On the first day of Christmas, my QS said to me:

Written by Justin Maritz

As we approach Christmas, it is not only household budgets that are feeling the strain. The development and construction sectors have been under pressure for a while, and one of the key concerns expressed across both sectors is whether projects are stacking up financially: do they have the financial underpinnings to get to the finish line?

From our viewpoint at White Associates, the single biggest thing you can do to stop your project from grinding to an expensive halt along the way is to undertake proper, detailed feasibility of the concept at the earliest possible stage. If your feasibility is set up well, you will be able to make more informed decisions early on – and particularly key decisions about design deliverability.

More and more projects are coming to us with unrealistic budgets for proposed developments, which can be quite worrying.  We are seeing more proposed developments coming to us that already have Resource Consent with an unrealistic construction cost expectation.

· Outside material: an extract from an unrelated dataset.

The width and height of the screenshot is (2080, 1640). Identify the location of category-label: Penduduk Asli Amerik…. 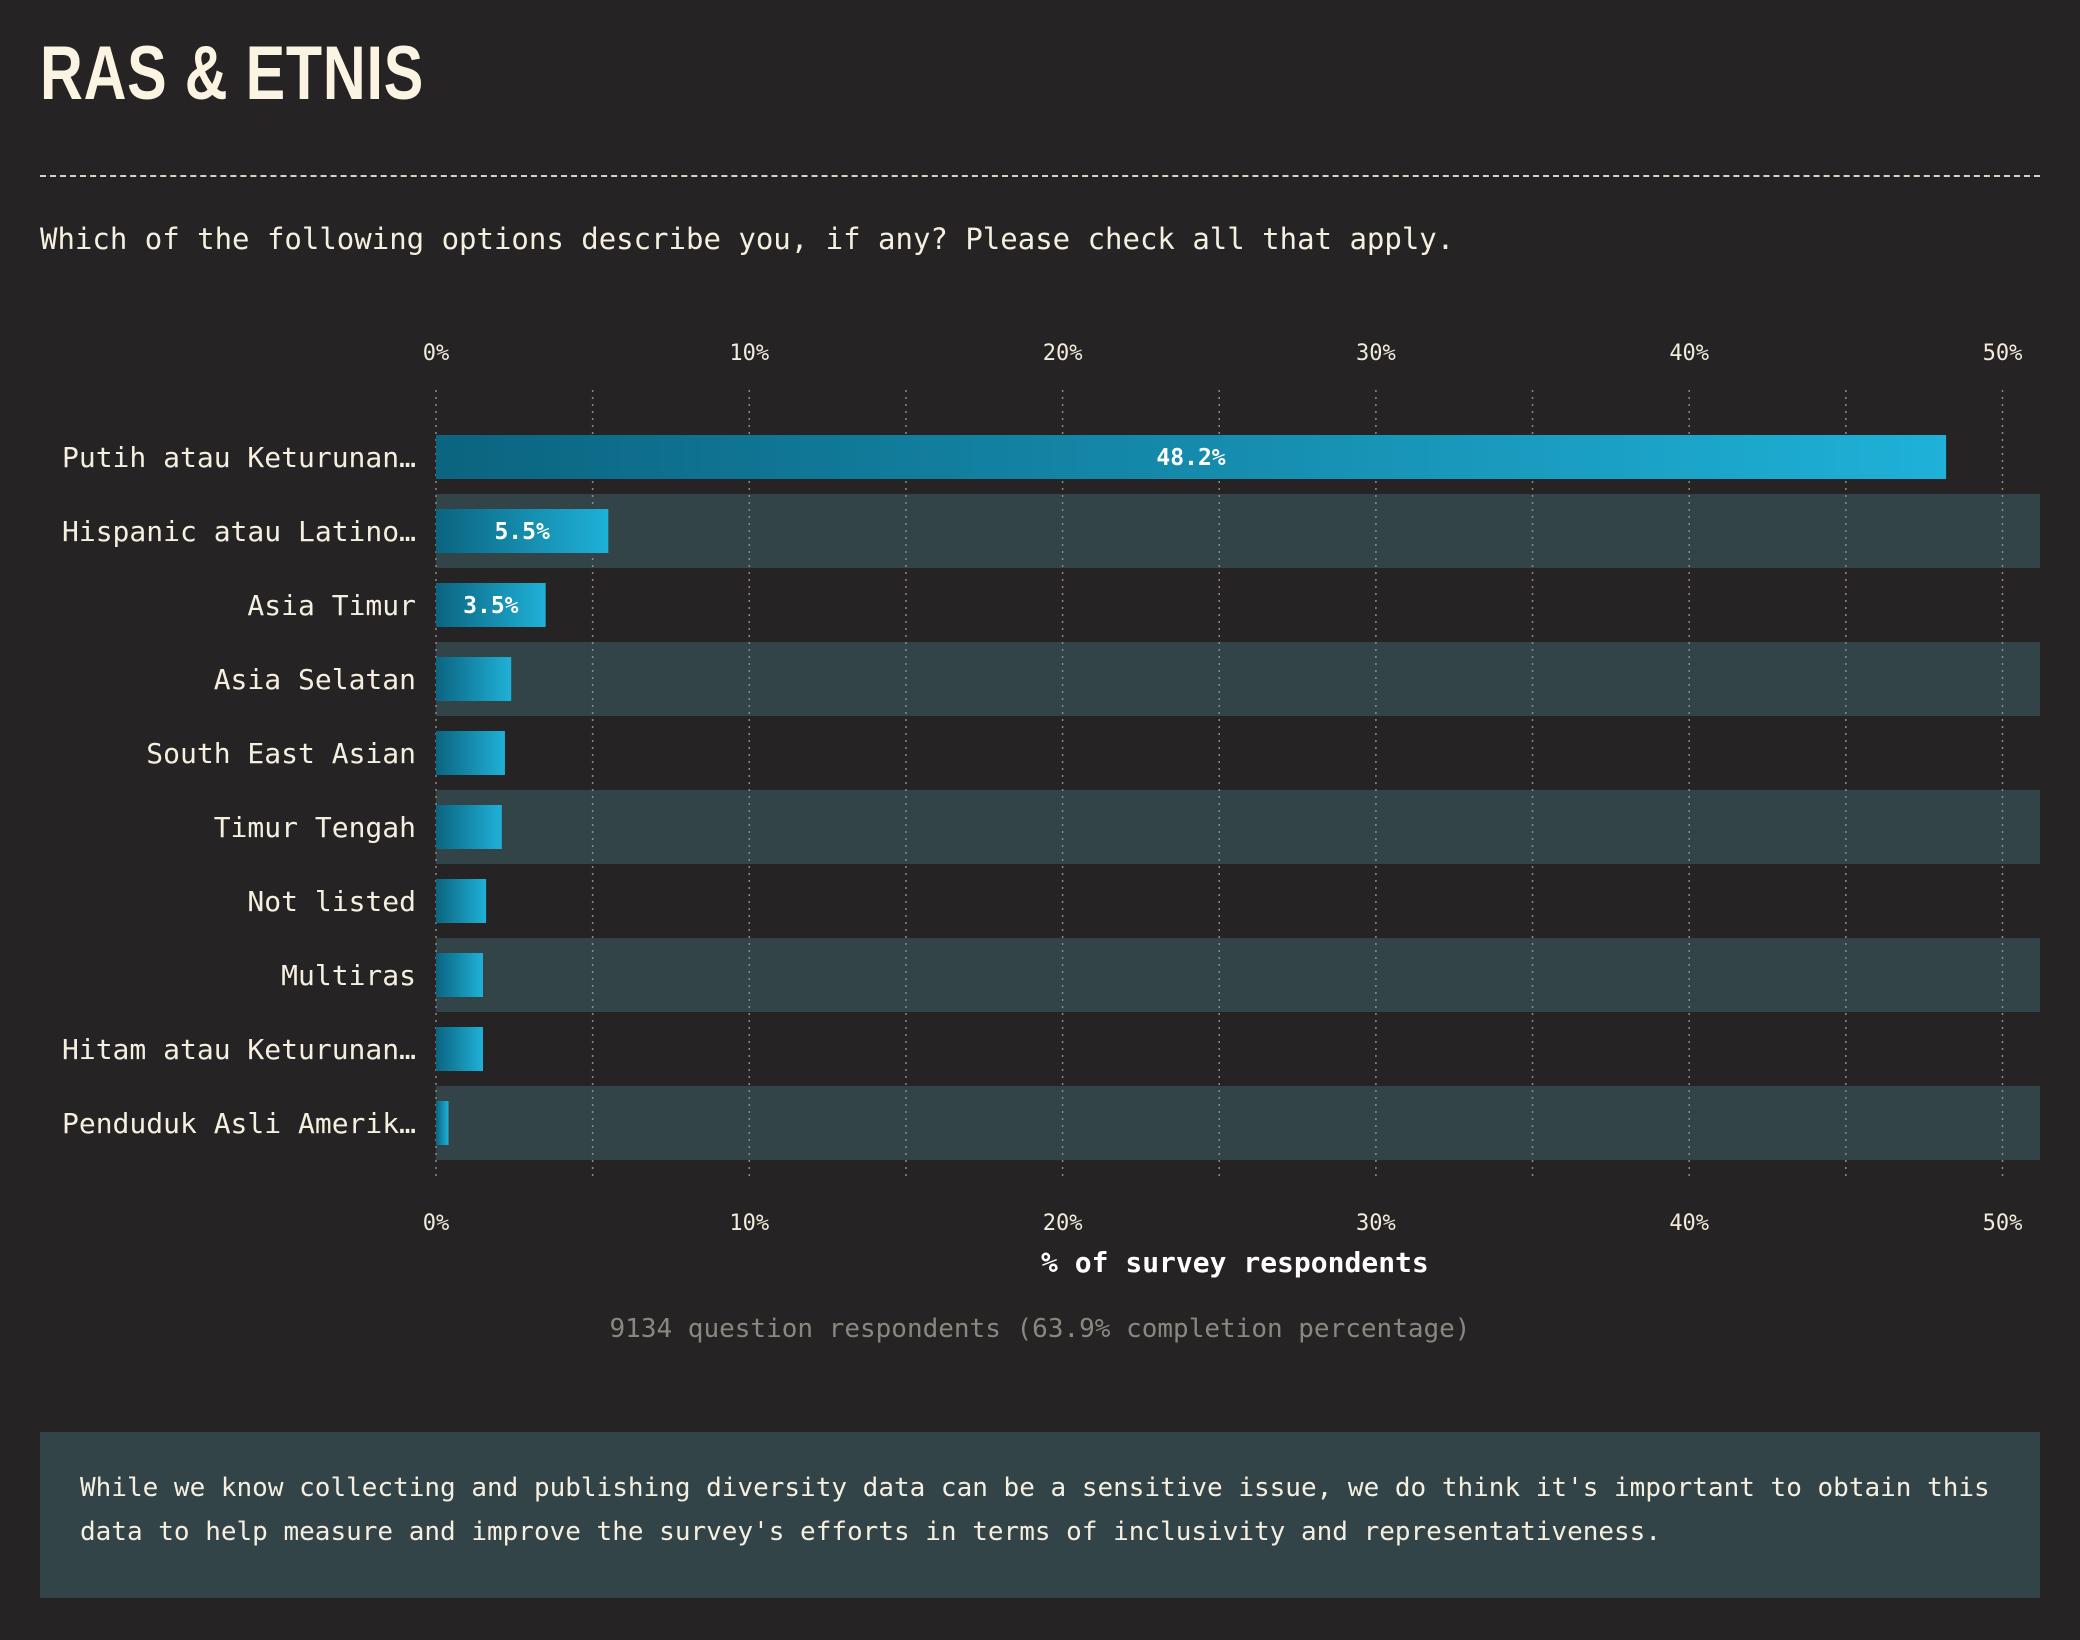
(239, 1124).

Carrying out a robust feasibility estimate/masterplan is the best early decision-making tool you can have in your kit, as it helps you to answer the all-important question: ‘is our project the right one for this site?’ Essentially, this activity requires us to focus on the worst case, not the best case. We’re realistic, which means that if that early cost is too high, we can help you work to come up with good options and solutions.

The more detail you have, the more detailed the outcome will be. If you understand your feasibility, you’ll know if your project stacks up, from the start. There is nothing worse than setting a designer off blind. It’s much better to go to a designer with a realistic budget in place, then everything will work together better. You can then work through the process methodically in a planned and organised fashion, in a reasonable amount of time – and get a much better result in the end.

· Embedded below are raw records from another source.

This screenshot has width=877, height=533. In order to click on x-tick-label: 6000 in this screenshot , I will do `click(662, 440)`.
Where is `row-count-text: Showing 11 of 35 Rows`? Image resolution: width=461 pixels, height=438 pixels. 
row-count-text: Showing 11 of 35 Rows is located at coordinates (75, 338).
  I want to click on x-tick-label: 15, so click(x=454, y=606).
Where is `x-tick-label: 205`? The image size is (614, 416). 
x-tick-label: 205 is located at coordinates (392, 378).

What does this involve? When you’re doing a feasibility study, you need to get as informed as you can early on to understand all potential issues on site such as geotech, the product you intend to sell, what specs you’re going for, and to get informed early of potential issues along the way.

Once a realistic budget feasibility is set, it should be managed accordingly to ensure risk allocations are managed well between all stakeholders to the benefit of the project and budget. It is prudent at this stage to make allowances for risk that may or may not occur in order to have a realistic level of headroom in your budget for unforeseen costs.

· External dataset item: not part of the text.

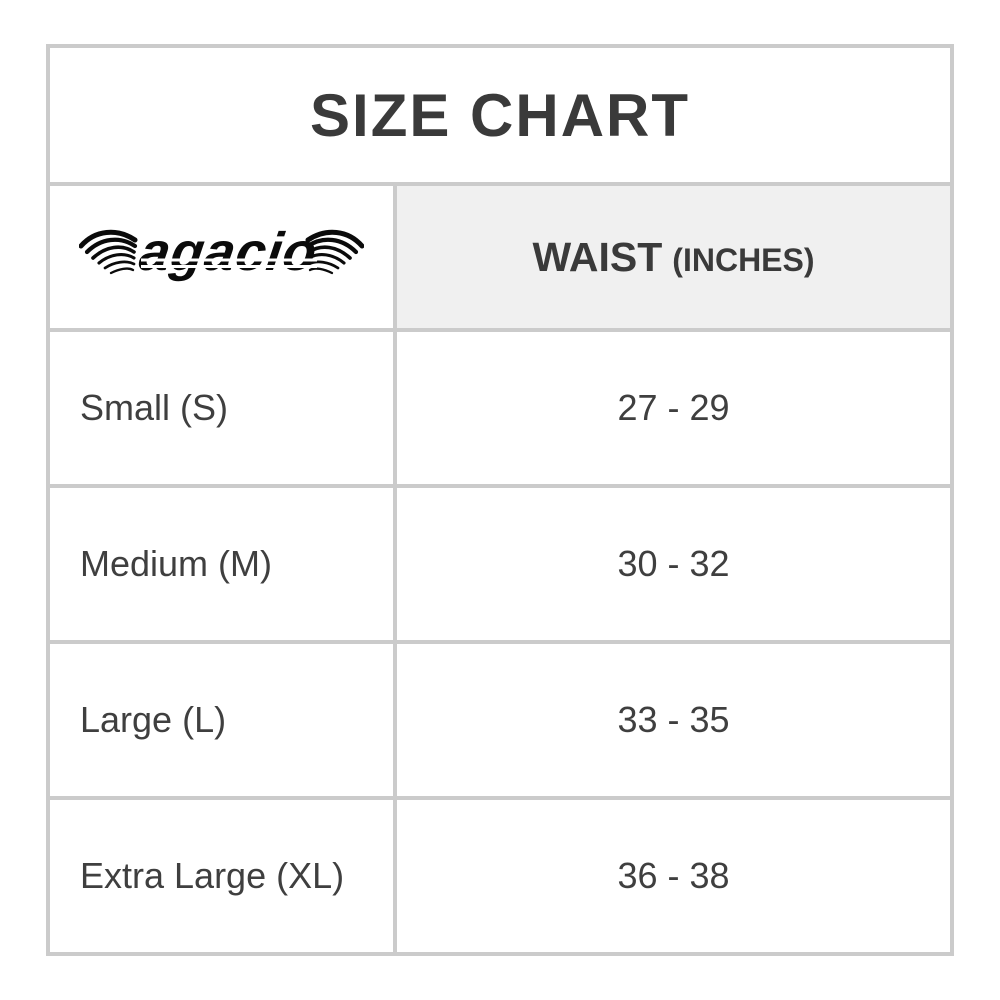 Image resolution: width=1000 pixels, height=1000 pixels. Describe the element at coordinates (154, 408) in the screenshot. I see `size-label: Small (S)` at that location.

Good feasibility work will also help you to understand the outcome equation better. As highly experienced cost planners – across commercial, residential, prisons and educational sectors in particular – we use our experience to inform detailed outcomes. We know that our work is one side of the coin, but if you can see more clearly what a project is going to cost, you will be able to answer the all-important questions.

Commercial developers want to ask: “Am I certain that I can get my expected return?” and the public sector asks: “Am I certain that I can get value for money from this project?”

We know that experienced developers understand site constraints and project deliverables and go in with eyes open, get a feasibility to be realistic, understand then how the return and margin works, so they can then make good decisions. We work with developers to do a high-level cost estimate early on, so they can then make a decision as to whether to proceed on current path or not, as they know what expected return should be.

This approach then allows room to manoeuvre. Feasibility gives your project a range, bandwidth: an estimate of costs at $x, but realistically this can be plus or minus 10%. It’s the range you need to consider.

If you do this early enough, you can understand the margin you can work to achieve, and also understand for example if there is potential for an infrastructure upgrade. Then you can head down a targeted process, making informed decisions at each stage – not just land somewhere and go ‘oh’… We say, take the surprise factor out of the process.

So, if you’re planning to make a Christmas cake, we say make a Christmas cake: don’t make a mince pie. When you open your presents on Christmas Day, be happy because you got what you wanted.

3 TIPS:

 If you are building right now, or looking to do so, we recommend that you use a QS to:

1.       Undertake robust Cost Plan – giving you best- and worst-case scenarios that you can test

2.       Benchmark – against buildings that function and look like what you want to create

3.       Ensure your feasibility has headroom – don’t look at a perfect world, look at the real world to give you room to move.